O objectivo principal da autarquia é aproveitar os edifícios das escolas do 1º ciclo que estão desactivadas para novas funcionalidades, e colocá-las ao serviço da comunidade e da economia regional. “Vendemos a Escola de Gouvães para uma empresa associada à Casa de Gouvães. Temos outra empresa interessada em duas escolas do concelho para unidades de turismo, nomeadamente as Escolas de Vilarinho de S. Romão e a de Celeirós. Iremos abrir o concurso. Ambas têm um excelente potencial e um óptimo património”, contou, ao Nosso Jornal, o presidente da Câmara Municipal, José Manuel Marques.

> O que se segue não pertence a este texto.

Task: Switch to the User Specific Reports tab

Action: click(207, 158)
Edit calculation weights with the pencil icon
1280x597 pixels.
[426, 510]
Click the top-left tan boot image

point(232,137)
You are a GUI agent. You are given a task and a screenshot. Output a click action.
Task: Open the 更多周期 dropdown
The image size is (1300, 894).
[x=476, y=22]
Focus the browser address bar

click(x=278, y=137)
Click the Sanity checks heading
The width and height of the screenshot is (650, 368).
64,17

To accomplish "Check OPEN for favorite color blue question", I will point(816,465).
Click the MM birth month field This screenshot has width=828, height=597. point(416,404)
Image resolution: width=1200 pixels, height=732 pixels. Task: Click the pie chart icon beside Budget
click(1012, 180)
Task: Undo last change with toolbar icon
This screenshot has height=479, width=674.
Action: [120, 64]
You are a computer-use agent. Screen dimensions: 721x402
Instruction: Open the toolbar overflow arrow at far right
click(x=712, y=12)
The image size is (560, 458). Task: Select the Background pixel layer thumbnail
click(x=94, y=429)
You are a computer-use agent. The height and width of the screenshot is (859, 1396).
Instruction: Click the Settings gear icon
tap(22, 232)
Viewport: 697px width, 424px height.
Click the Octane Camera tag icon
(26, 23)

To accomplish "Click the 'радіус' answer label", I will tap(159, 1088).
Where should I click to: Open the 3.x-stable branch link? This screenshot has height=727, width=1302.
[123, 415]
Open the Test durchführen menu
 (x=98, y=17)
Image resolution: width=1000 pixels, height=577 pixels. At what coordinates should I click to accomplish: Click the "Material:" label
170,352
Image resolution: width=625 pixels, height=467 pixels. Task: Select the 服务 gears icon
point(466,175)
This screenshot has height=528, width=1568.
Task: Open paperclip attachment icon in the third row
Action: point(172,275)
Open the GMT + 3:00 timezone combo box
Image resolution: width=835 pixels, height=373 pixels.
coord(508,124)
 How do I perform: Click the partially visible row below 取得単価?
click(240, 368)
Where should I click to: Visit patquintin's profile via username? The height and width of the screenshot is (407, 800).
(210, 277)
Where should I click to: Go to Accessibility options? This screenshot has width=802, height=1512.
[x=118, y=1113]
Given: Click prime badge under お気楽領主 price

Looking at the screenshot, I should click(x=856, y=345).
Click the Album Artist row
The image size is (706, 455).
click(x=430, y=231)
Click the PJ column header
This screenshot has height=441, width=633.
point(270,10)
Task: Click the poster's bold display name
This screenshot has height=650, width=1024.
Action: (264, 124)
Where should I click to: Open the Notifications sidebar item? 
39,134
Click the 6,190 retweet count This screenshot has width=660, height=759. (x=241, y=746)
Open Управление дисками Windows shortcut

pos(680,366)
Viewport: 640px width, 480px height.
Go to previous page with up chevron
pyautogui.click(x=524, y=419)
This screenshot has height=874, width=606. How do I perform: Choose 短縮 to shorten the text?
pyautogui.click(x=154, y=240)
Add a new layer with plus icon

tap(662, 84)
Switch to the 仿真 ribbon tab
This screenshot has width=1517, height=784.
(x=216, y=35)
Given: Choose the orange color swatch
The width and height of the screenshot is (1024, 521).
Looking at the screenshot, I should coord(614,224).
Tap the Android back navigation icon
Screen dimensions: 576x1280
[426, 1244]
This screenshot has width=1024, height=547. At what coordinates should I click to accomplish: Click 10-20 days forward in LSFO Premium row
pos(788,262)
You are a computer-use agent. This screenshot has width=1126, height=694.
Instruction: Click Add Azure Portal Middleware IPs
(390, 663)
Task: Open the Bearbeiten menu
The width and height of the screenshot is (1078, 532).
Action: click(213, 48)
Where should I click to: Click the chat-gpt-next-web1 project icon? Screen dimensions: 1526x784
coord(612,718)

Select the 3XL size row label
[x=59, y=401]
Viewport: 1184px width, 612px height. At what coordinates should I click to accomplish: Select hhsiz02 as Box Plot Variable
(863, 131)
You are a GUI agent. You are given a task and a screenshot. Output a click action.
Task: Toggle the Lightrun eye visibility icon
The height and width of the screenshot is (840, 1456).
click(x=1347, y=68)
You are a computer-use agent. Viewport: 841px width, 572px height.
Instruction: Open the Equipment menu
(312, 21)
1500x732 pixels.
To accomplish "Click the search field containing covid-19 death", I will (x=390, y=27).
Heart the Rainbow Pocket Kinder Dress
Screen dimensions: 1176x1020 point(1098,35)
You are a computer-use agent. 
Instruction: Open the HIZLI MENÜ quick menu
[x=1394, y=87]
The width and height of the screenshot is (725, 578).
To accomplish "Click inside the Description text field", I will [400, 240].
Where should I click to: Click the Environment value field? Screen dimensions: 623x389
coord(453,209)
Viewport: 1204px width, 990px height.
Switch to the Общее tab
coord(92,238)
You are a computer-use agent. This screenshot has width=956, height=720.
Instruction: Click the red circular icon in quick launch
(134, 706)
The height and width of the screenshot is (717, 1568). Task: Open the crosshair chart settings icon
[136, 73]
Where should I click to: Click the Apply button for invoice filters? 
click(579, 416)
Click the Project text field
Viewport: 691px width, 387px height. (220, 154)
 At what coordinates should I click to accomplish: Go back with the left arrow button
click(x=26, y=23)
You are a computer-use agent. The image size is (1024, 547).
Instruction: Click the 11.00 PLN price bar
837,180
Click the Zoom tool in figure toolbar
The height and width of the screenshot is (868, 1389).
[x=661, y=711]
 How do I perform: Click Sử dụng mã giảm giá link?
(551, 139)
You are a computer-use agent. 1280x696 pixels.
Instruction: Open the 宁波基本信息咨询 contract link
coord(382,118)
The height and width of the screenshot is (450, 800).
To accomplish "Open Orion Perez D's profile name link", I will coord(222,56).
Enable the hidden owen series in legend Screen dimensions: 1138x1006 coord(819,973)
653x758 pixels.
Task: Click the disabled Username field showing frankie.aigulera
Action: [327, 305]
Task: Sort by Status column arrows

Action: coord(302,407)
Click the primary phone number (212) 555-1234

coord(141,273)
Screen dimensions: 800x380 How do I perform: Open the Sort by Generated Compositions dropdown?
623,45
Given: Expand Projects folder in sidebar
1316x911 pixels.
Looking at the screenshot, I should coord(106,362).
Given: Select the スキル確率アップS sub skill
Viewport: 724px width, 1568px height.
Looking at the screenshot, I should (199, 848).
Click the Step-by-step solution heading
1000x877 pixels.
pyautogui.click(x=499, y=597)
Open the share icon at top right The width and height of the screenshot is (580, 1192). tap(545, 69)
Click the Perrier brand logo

Escola do 1º Ciclo de Sabrosa para biblioteca e Arquivo
As antigas instalações da E.B 1 de Sabrosa poderão ser utilizadas para novos fins, mas aqui para um serviço público. “Dada a proximidade com a escola Miguel Torga e tendo em conta o serviço educativo que devem ter, podem constituir um serviço interessante para toda a comunidade. Desejamos que esta escola venha a acolher a Biblioteca Municipal e o Arquivo. O imóvel tem dois edifícios e estamos a analisar o que poderemos fazer do espaço, adiantou o autarca.
A Conservatória, cujas instalações estão numa situação crítica, também poderá vir a mudar de instalações para a antiga escola primária. “A Câmara também não tem espaços, dada a exiguidade das áreas, e a fórmula para resolver esta situação é transferir a conservatória para a EB 1”.
Neste processo de novas funcionalidades, a obra do Pólo Arqueológico de Garganta, iniciada há dois meses, passa também pela requalificação do edifício da sua antiga escola do 1º Ciclo.